TÂCHE DEMANDÉE A: Dans quel journal et à quelle date l'appel aux Canadiens français a-t-il paru ?

SOURCE:
>>>

Les trésors du Chat : Arthur Buies, Appel aux Canadiens français…

Par Chatquilouche @chatquilouche

 La Patrie, 24 juin 1884

…Canadiens, vous n’étiez entourés naguère encore que par l’horizon d’une province, aujourd’hui vous avez devant vous l’horizon de tout un continent. Vos destinées se jouaient sur un coin de terre ; maintenant elles se jouent au sein même de riches et populeux États, pépinières des essaims nombreux qui ont reculé la fortune et la grandeur de l’Amérique. Comme un arbre beaucoup trop vigoureux et trop plein de sève pour l’étroite écorce qui l’enveloppe, vous avez poussé partout des rejetons, et vos racines ont gagné rapidement le sol de toutes les régions environnantes.

<<<

DONNÉES ENREGISTRÉES:
>>>

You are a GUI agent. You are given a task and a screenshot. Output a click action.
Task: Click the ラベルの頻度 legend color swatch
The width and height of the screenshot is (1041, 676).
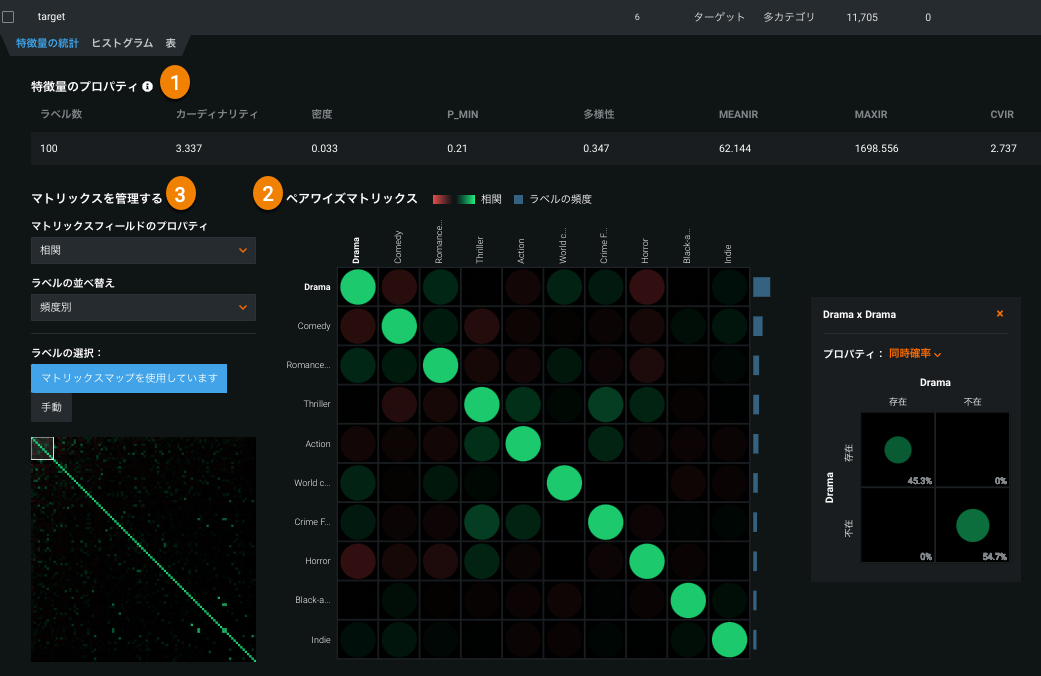coord(518,199)
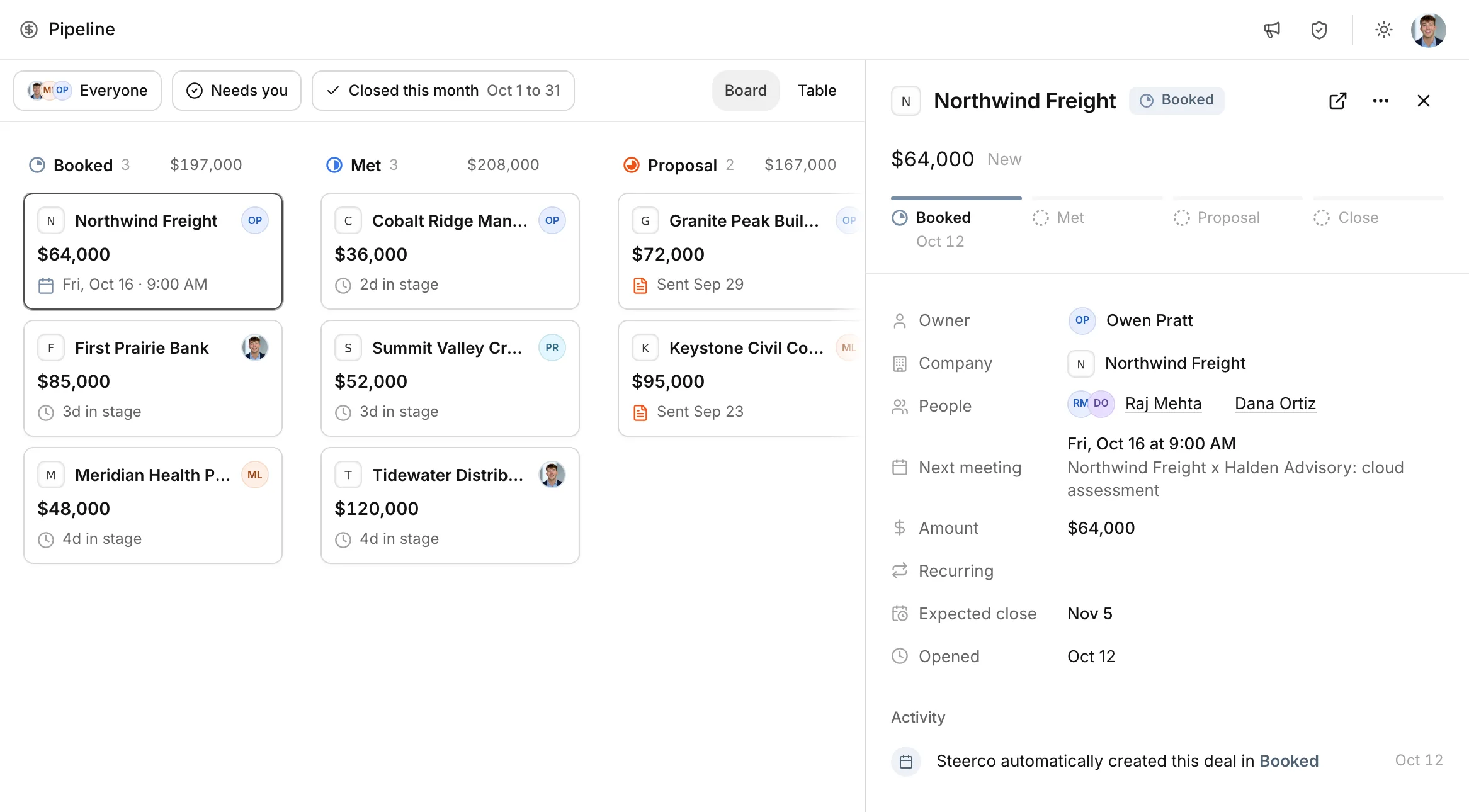The height and width of the screenshot is (812, 1469).
Task: Click the Recurring field icon
Action: pos(900,571)
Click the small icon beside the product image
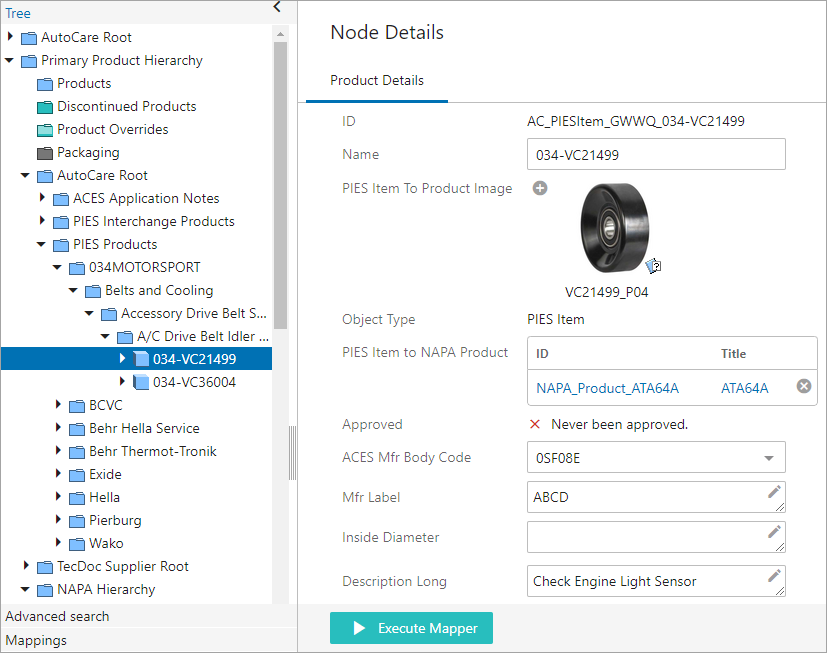 click(x=653, y=266)
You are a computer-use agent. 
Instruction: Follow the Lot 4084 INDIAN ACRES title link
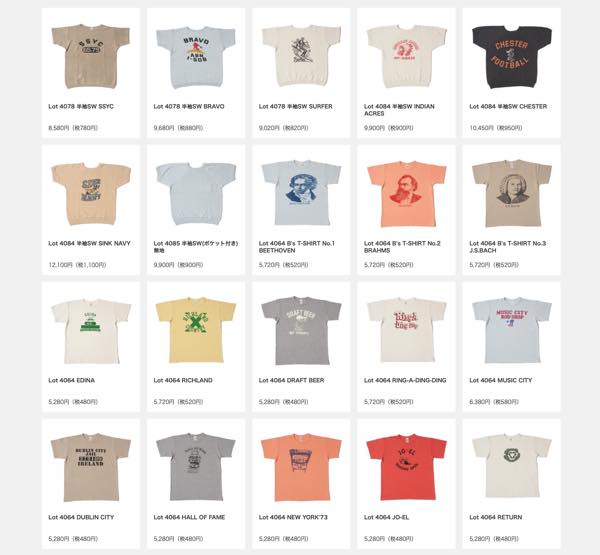point(399,110)
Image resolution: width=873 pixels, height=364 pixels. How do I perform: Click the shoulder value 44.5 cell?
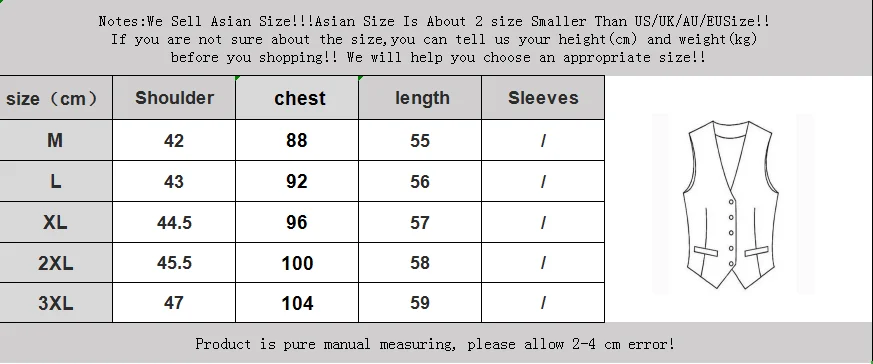(174, 222)
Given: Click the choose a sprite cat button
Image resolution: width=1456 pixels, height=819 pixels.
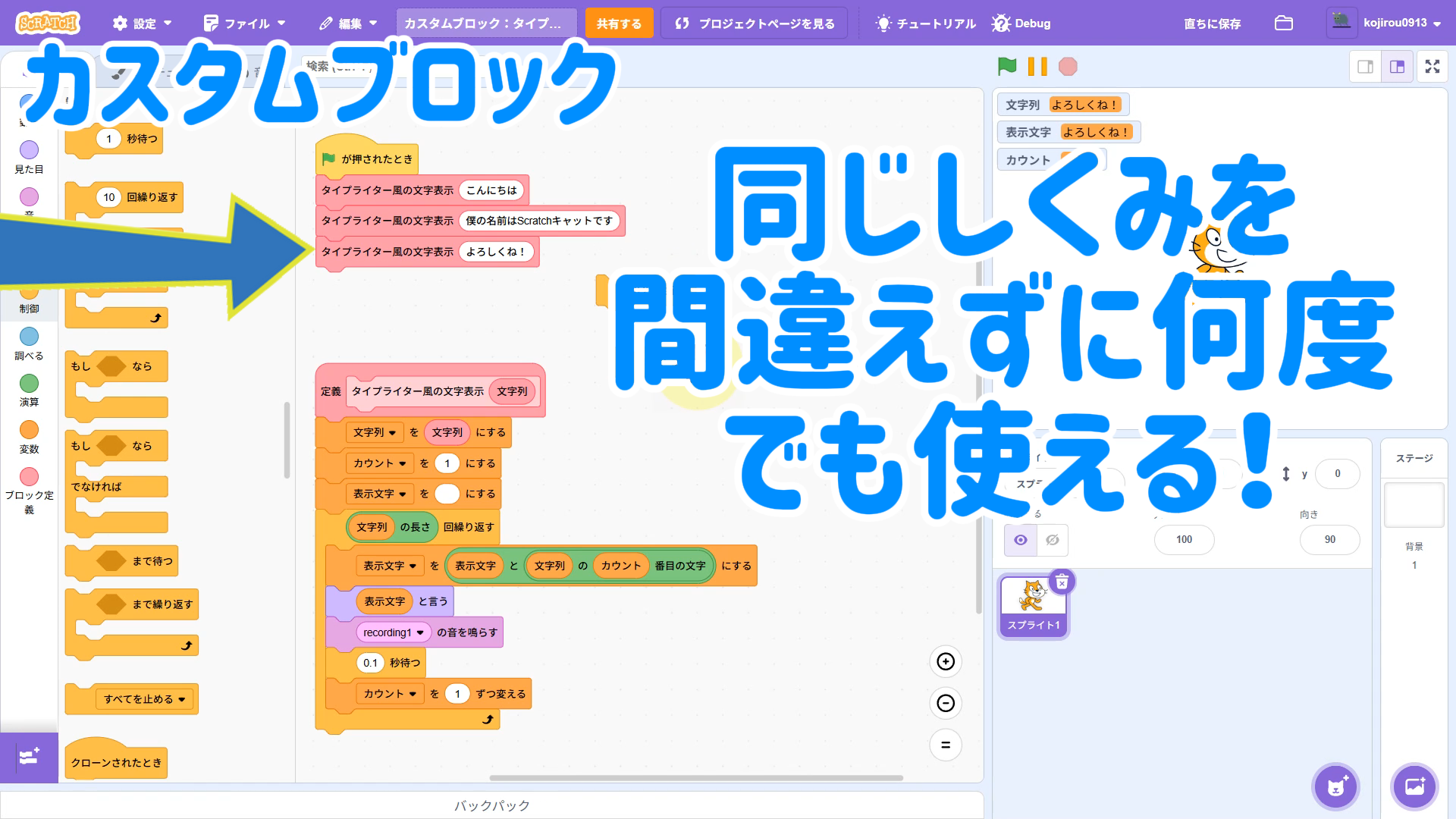Looking at the screenshot, I should click(1335, 787).
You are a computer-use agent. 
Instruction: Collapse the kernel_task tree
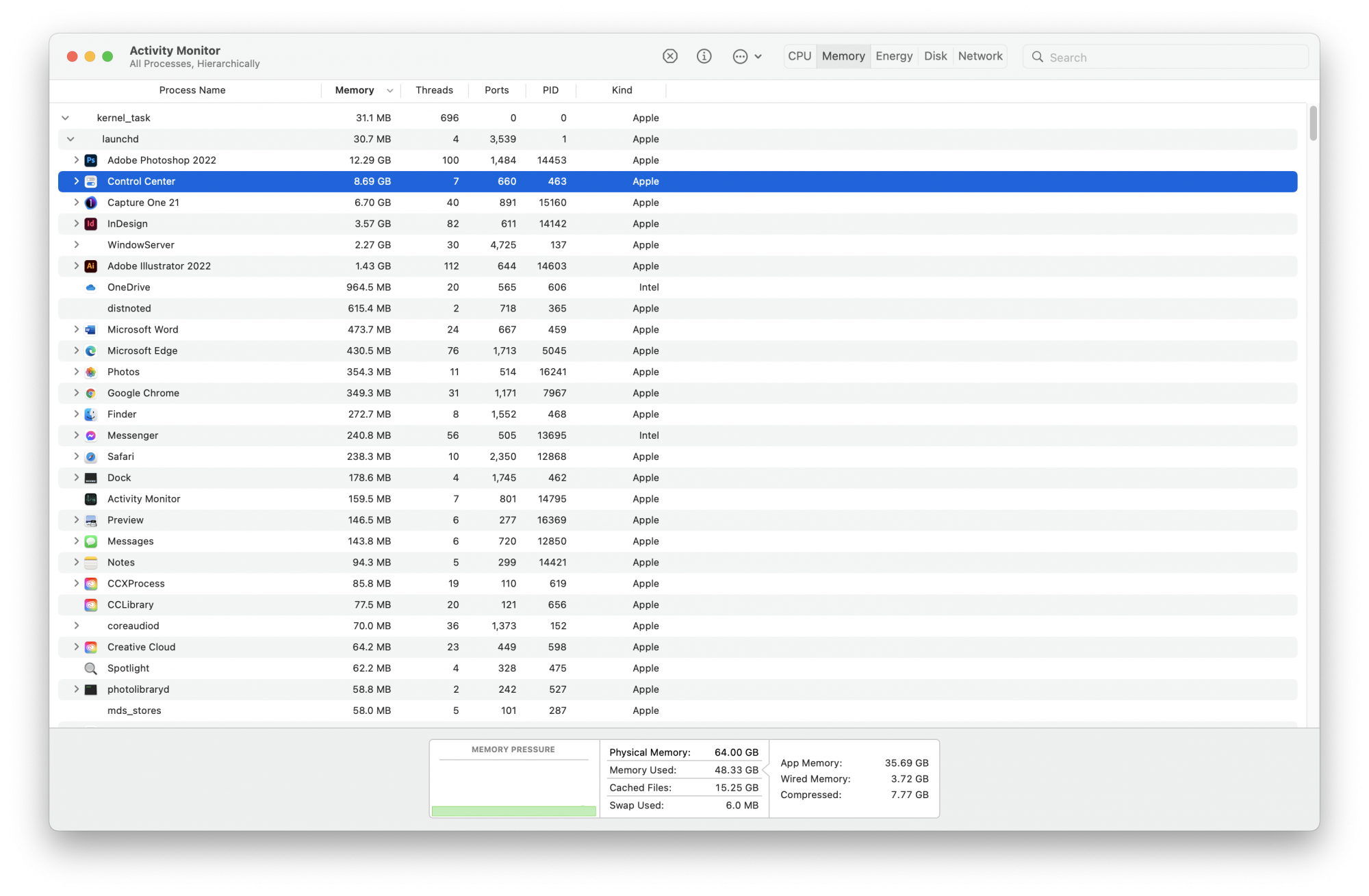pos(65,118)
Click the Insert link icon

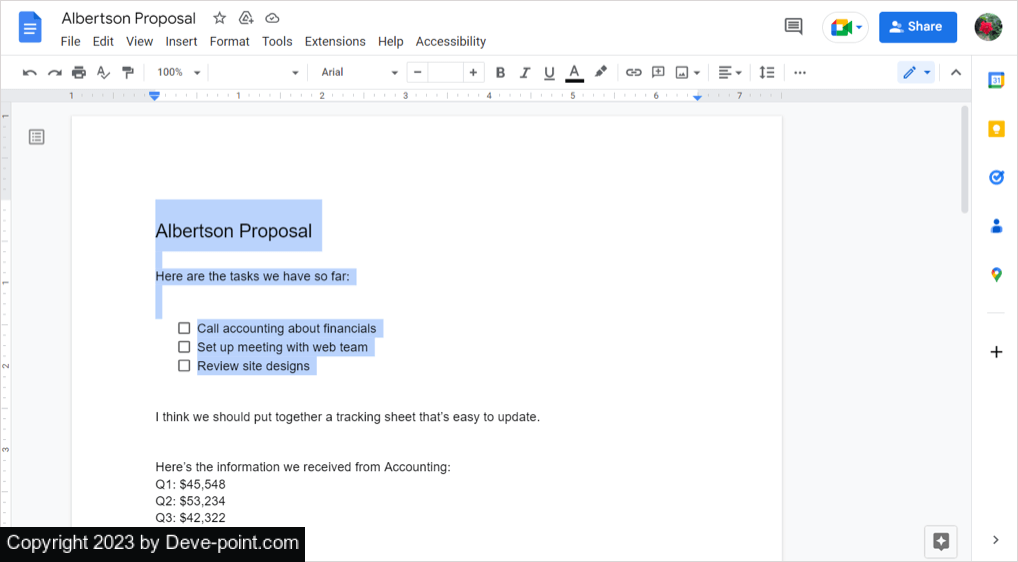633,72
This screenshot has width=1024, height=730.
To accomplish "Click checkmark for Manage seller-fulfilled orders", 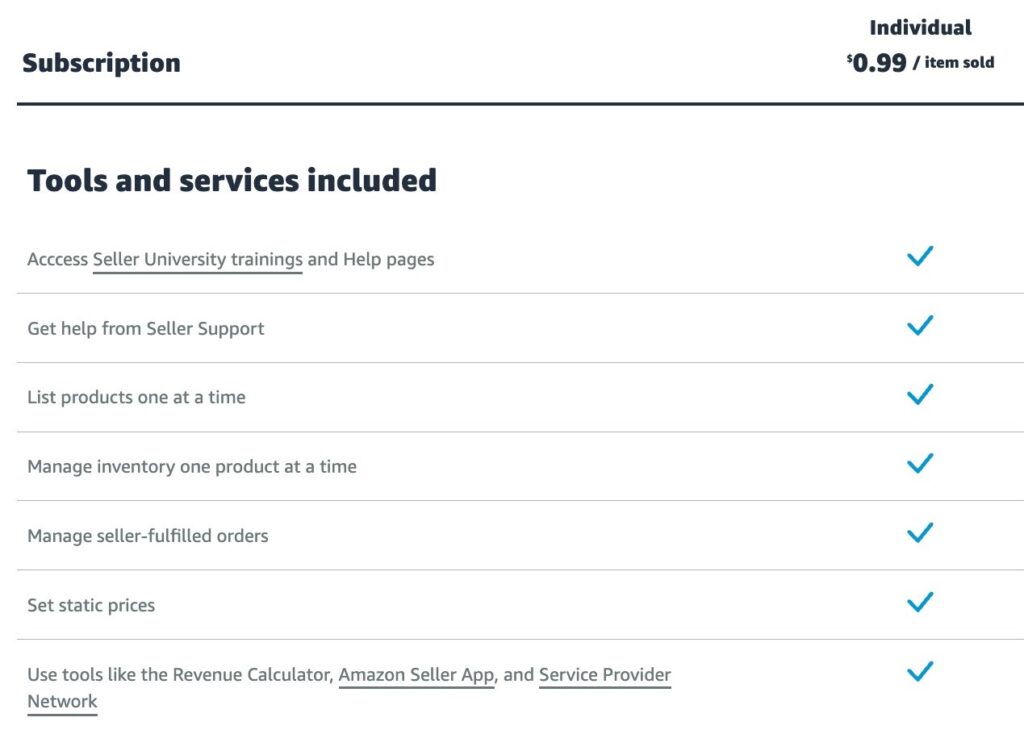I will 919,533.
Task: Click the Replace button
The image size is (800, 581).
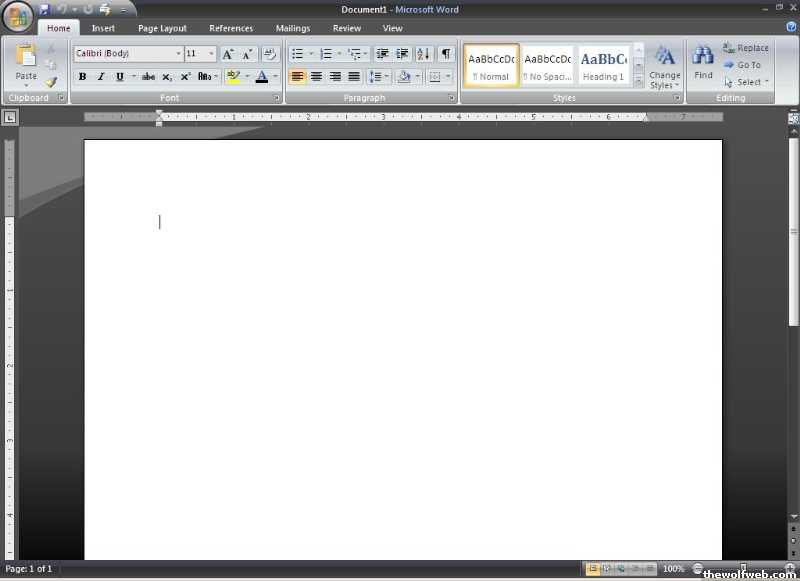Action: pos(746,48)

<<<

TÂCHE DEMANDÉE B: Restituez sous forme de liste JSON de chaînes, une par ligne et sans les lignes vides, la partie du listing qui va de sa première ligne jusqu'à la ligne contenant « Action: pos(900,571) », les deux bornes comprises. Laissez les images de côté.

RÉSULTAT OBTENU A: Dans La Patrie, le 24 juin 1884.

RÉSULTAT OBTENU B:
[
  "You are a GUI agent. You are given a task and a screenshot. Output a click action.",
  "Task: Click the ラベルの頻度 legend color swatch",
  "The width and height of the screenshot is (1041, 676).",
  "coord(518,199)",
  "The height and width of the screenshot is (812, 1469).",
  "Task: Click the Recurring field icon",
  "Action: pos(900,571)"
]